--- BEGIN ---

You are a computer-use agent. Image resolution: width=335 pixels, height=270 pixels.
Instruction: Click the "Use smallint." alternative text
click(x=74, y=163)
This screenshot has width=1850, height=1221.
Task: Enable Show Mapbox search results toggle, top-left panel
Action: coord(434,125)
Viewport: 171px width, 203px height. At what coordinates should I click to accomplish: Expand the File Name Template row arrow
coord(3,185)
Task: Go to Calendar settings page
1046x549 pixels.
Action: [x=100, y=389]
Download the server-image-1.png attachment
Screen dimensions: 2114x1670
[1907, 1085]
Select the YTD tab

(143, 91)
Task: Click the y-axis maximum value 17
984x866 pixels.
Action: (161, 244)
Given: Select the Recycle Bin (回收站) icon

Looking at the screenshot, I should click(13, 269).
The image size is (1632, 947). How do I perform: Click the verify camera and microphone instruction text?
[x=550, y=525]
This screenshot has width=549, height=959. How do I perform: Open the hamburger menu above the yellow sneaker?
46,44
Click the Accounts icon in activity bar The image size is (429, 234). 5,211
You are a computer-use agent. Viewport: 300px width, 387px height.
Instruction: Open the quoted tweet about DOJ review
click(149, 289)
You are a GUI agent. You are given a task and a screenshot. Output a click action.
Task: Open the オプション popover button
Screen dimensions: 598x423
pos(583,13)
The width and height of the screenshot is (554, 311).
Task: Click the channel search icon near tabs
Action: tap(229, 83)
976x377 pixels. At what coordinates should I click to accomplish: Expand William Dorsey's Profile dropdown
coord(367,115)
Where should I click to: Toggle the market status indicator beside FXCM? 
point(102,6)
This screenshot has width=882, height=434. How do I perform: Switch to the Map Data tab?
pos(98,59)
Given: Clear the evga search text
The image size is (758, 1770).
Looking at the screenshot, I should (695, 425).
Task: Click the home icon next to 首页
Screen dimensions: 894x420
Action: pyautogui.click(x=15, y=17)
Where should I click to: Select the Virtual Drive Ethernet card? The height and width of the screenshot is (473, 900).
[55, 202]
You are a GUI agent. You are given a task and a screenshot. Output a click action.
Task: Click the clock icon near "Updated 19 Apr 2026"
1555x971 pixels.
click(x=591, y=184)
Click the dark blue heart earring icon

--- END ---

WHAT YOU NEED TO DO: Please return each line of the records above that contains the string "text", copied in full.

SOLUTION:
Instruction: Click the "Use smallint." alternative text
The image size is (1632, 947). How do I perform: Click the verify camera and microphone instruction text?
Given: Clear the evga search text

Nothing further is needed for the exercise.